DDOT originally planned to tear down the spans of the existing 11th Street Bridges, but leave the piers standing. The agency planned to connect the bicycle/pedestrian lane on the new local-only span with two of the piers left over from the demolition of the downstream span. Pedestrian observation platforms would be built on the piers. At both ends of the local-only span, the city also proposed building fishing piers, which would extend into the Anacostia River. The overlooks and fishing piers were expected to be completed in the fall of 2012 or the spring of 2013.

However, in March 2012 the Office of Planning within the D.C. Mayor's office proposed retaining the downstream span and turning it into a recreational destination. The inspiration for the concept came from New York City's High Line, a linear park and aerial greenway built on a section of the former elevated New York Central Railroad spur. The Office of Planning's initial concept proposed building a new 925 ft superstructure on the piers, complete with utilities (electricity, natural gas, sewage, fresh water).
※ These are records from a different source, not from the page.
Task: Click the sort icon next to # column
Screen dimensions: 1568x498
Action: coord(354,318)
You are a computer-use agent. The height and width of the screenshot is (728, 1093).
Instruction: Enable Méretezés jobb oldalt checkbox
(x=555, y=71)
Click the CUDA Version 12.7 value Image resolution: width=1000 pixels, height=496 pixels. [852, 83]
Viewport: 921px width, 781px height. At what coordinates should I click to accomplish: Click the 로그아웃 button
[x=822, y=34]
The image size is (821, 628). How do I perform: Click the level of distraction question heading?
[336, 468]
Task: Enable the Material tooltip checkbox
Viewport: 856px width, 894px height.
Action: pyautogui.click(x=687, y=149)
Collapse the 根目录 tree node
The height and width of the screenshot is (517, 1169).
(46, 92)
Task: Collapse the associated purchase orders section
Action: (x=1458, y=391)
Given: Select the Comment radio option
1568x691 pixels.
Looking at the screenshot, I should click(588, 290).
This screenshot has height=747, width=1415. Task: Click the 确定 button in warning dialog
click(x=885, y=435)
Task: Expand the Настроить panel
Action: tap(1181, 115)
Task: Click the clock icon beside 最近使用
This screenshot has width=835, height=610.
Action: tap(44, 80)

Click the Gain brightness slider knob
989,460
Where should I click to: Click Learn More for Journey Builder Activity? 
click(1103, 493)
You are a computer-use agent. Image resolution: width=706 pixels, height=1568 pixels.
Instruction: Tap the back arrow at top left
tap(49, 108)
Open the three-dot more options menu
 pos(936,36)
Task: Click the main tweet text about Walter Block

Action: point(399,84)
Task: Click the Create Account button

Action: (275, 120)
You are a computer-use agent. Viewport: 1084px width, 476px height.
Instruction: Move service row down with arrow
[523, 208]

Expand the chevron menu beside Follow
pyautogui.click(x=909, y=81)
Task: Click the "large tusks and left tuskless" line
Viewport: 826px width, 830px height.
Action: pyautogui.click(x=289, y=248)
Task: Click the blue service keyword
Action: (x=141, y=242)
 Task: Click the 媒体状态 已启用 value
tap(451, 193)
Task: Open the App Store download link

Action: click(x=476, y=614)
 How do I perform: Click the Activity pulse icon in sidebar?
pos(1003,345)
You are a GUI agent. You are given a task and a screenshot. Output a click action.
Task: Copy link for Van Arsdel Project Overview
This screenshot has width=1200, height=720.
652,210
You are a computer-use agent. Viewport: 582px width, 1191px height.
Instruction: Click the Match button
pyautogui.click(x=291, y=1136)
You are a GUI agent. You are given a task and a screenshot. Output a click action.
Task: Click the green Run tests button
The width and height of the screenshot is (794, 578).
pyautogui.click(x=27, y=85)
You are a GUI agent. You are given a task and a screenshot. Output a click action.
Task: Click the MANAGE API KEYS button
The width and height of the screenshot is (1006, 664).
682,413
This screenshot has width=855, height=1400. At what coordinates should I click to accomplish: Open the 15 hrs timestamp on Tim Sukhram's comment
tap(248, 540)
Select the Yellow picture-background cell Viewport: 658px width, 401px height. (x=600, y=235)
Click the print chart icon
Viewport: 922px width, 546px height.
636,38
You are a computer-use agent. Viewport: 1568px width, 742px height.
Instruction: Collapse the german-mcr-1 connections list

A self-sustaining public-private partnership would develop parks, restaurants, and outdoor entertainment features on the span. City planners argued the concept would connect parks and trails along both sides of the Anacostia River, provide a "destination attraction" in the city's impoverished Southeast which could enhance retail sales as well as economic development in the area, and provide badly needed outdoor recreational facilities to residents of the Anacostia neighborhood. The cost of building a new span was estimated at between $25 and $35 million.

The city made its planning proposal about 45 to 60 days before demolition was to have begun on the existing span. It said it would hold a national design competition in the summer of 2012.

Reaction to the plan was mixed. Attendees at the city's meeting were reported to be highly enthusiastic. But Beth Purcell, president of the Capitol Hill Restoration Society, called the plan "bizarre" and argued that the city should not delay construction of the overlooks and fishing piers in favor of an unstudied design proposal with no funding. David Alpert, of the prominent local blog Greater Greater Washington, was more muted in his criticism. Writing for The Washington Post, he pointed out that the "recreation bridge" connected two neighborhoods of only moderate population density, and was not easily accessed from either side of the river. He argued that the space would have to have enough activity and importance to make it a "destination" space day and night. He cautioned that the space could easily turn into a dead zone or encourage crime and that the space would have to be connected to the 11th Street Bridges local-only span's bicycle/pedestrian lanes. He also suggested that one or more DC Streetcar stops be created along the bridge.